Эти советчики оказывают Боливарианской революции поистине медвежью услугу. Такие «друзья» заставляют припомнить старую пословицу: «Господи, убереги нас от друзей, а уж с врагами мы разберемся сами.»
Опасный шаг
По совету тех, кто хочет договориться с контрреволюцией, Чавес предоставил амнистию многим оппозиционным лидерам, связанным с военным переворотом апреля 2002 г. и локаутом нефтедобывающей промышленности, вызвавшим экономический убыток в более чем 10 млрд. долларов и почти поставившим Революцию на колени.
Напомним, что путчистский «декрет Кармона» распустил такие демократически избранные учреждения, как Верховный Суд и Национальное собрание. Теперь те, кто написал и подписал этот позорный документ, попадут под амнистию. Они будут свободны продолжать свою контрреволюционную деятельность.
Чавес заявил, что он надеялся, будто декрет об амнистии «станет посланием для страны, что мы можем жить вместе несмотря на наши разногласия.» Эта явная попытка ввести политику „национального согласия“ по известным рецептам Дитриха – очень опасный шаг. Если бы удачный переворот удался – как и случилось бы, не будь революционного движения масс – кто может надеяться, что контрреволюция проявила бы подобное благодушие? Они убили бы Чавеса и многих его сторонников, а затем легли бы спать с чистой совестью.
По логике реформистов, примирительное отношение вызовет диалог и заставит оппозицию принять более разумный подход. Совершенно беспочвенный аргумент! В прошлом Чавес уже пытался сделать это. Результаты были совершенно противоположны реформистским пророчествам. Это показали последствия переворота апреля 2002 г., когда президент предложил переговоры с оппозицией. И что же случилось? Не национальное согласие, а экономический саботаж. После этого Чавес вновь пытался вести переговоры. Единственным результатом стала новая попытка свергнуть правительство на референдуме.
Но возможно, оппозиция затвердила урок. Возможно, теперь она пожелает пойти на компромисс? Как контрреволюционная оппозиция отреагировала на декрет? Бросилась в объятия президента? Нет! Реакционная иерархия Католической церкви называет его «дискриминационным» и требует, распространить его на расстреливавших народ полицейских, а также других печально известных контрреволюционеров, наподобие 40-летнего лидера студенческой оппозиции Никсона Морено. Моника Фернандес, санкционировавшая в дни путча незаконный арест экс-министра внутренних дел Рамона Родригеса Чакина, теперь призывает, чтобы амнистию распространили на „политических эмигрантов“, типа Кармона Эстанга и Ортега.

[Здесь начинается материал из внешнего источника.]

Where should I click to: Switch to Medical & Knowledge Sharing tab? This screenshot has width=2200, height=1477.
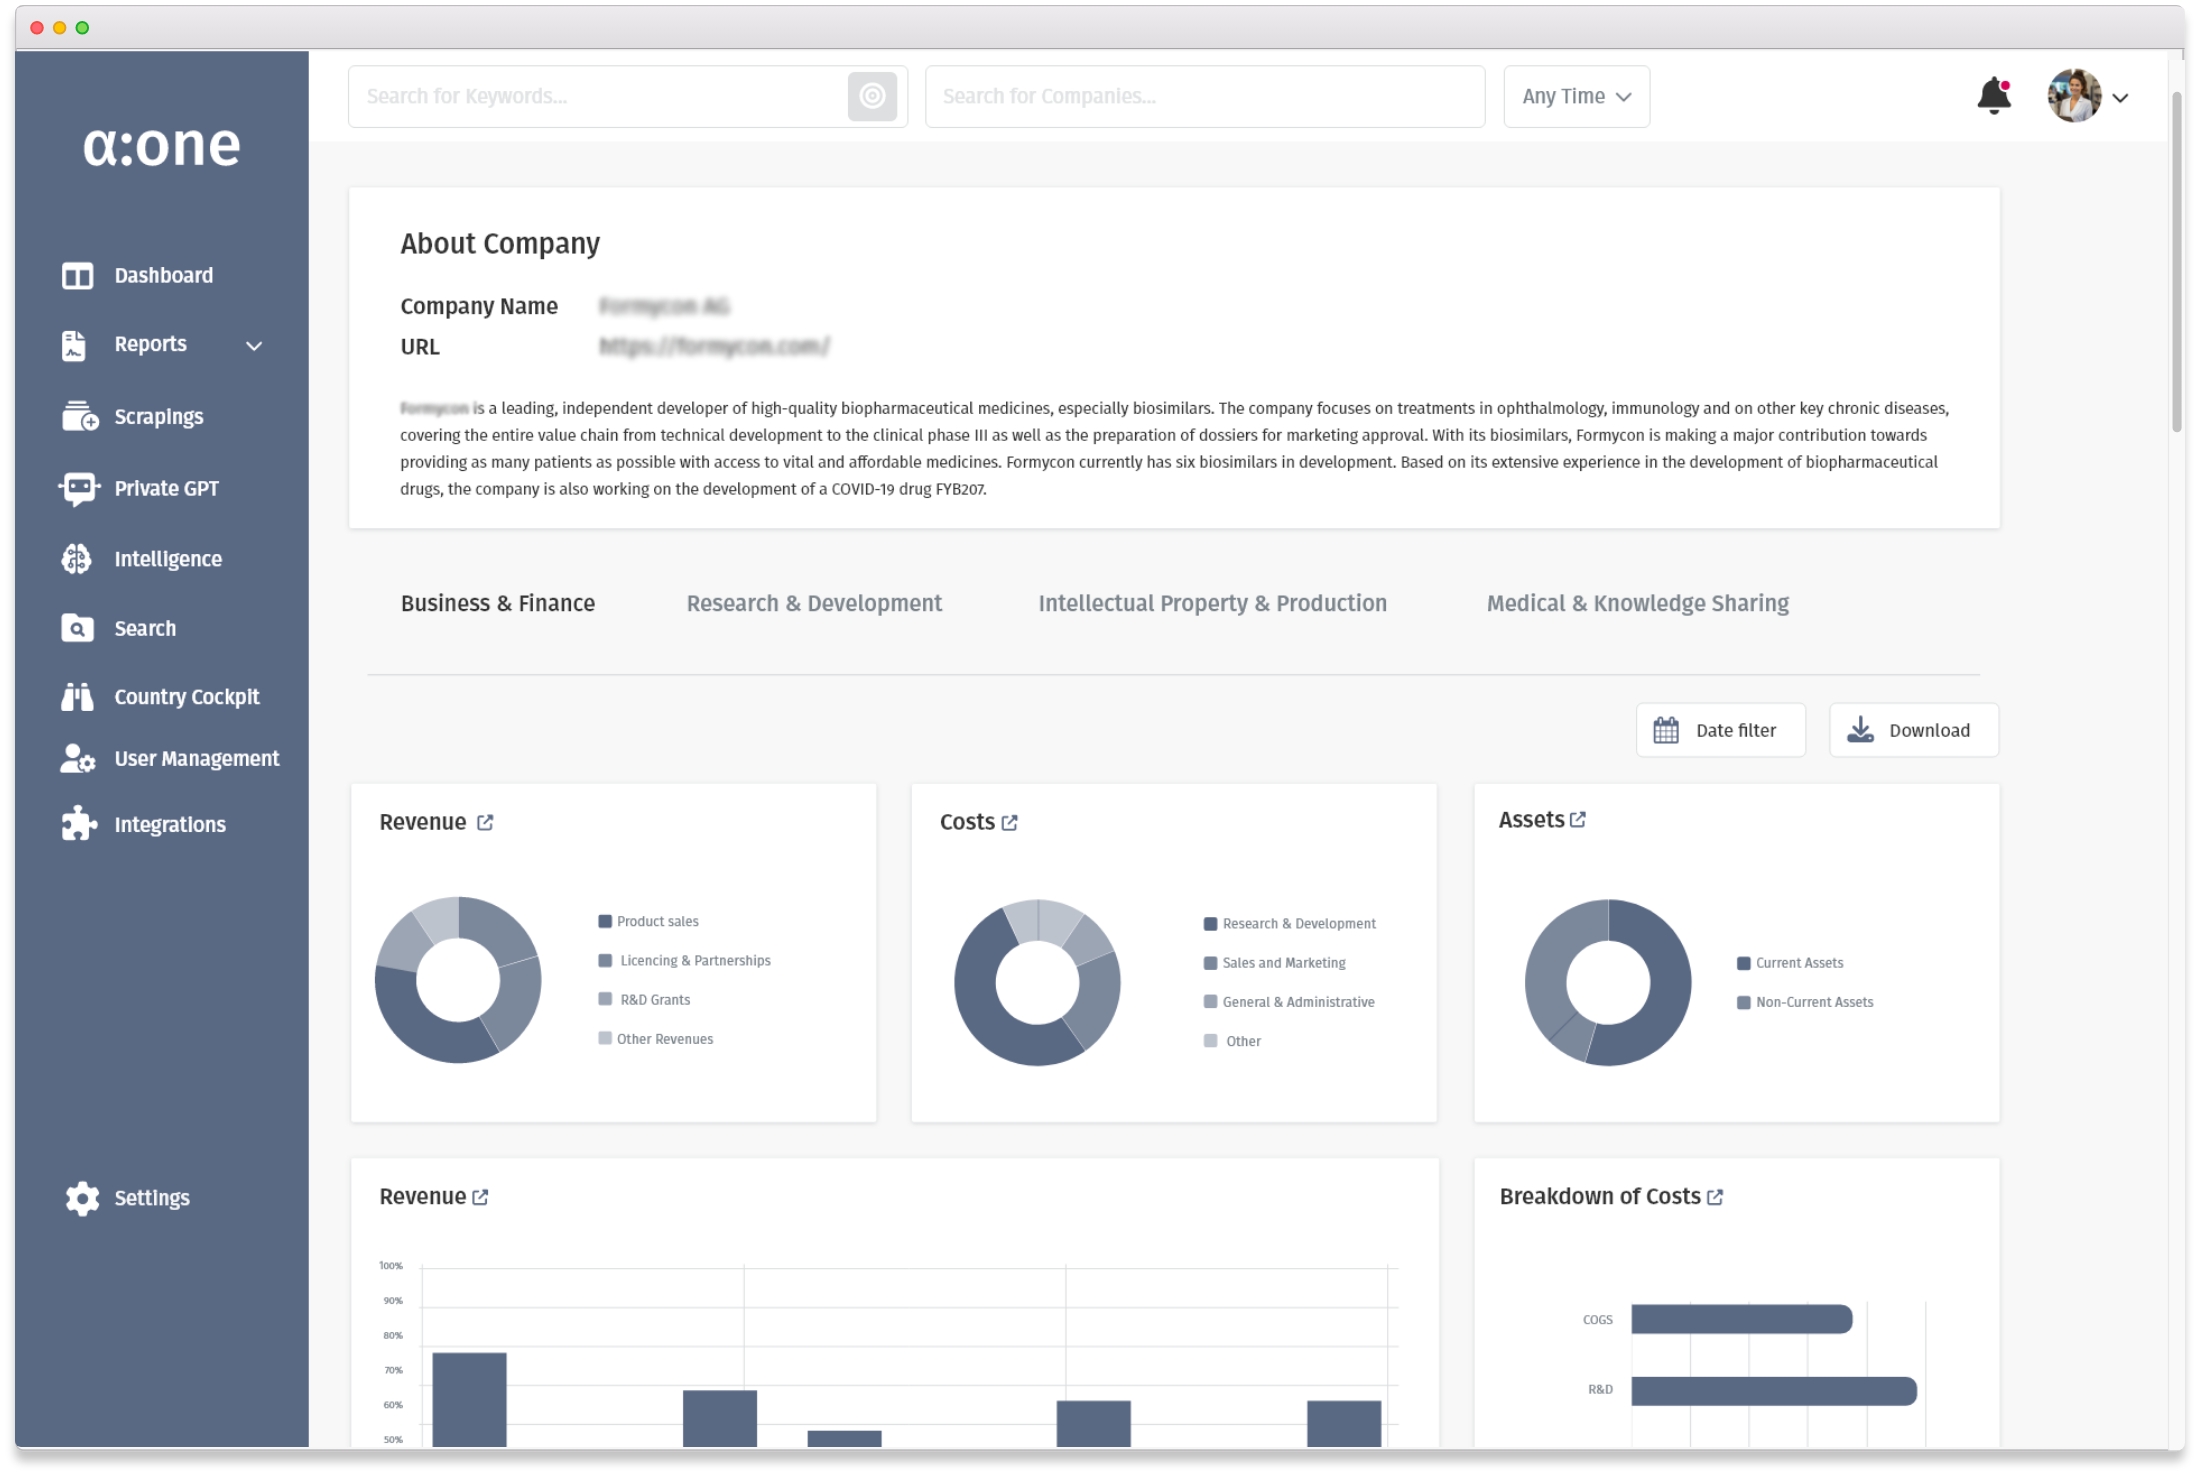pos(1637,603)
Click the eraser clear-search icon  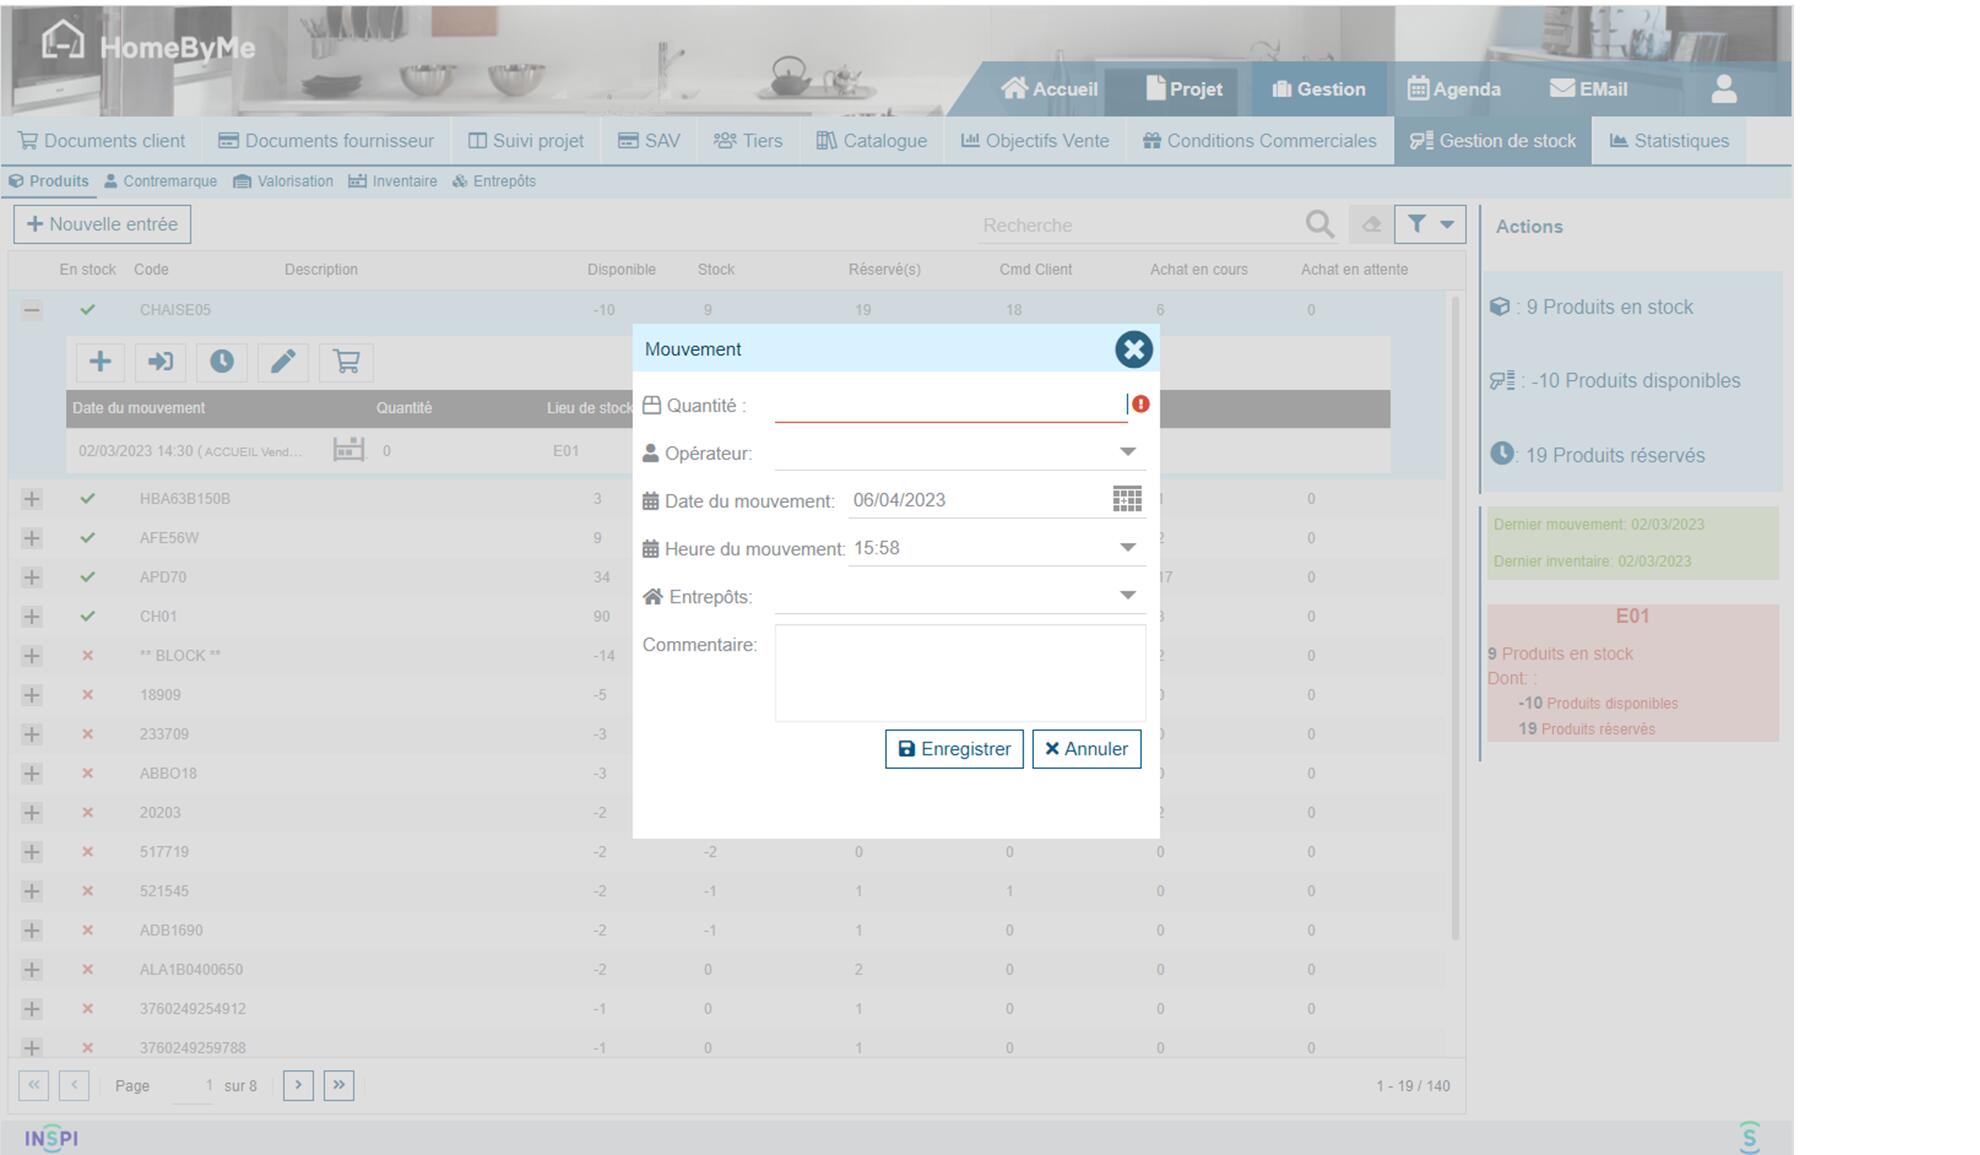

Эти преступники, которые не выказали никакого раскаяния или готовности исправить содеянное, теперь будут свободны и дальше ставить препоны революции. Это вызвало законное негодование рядовых чавистов. Мануэль Родригес говорит, что президент не должен был подписывать декрет. «Где были наши права человека, когда они (оппозиция) парализовали страну?»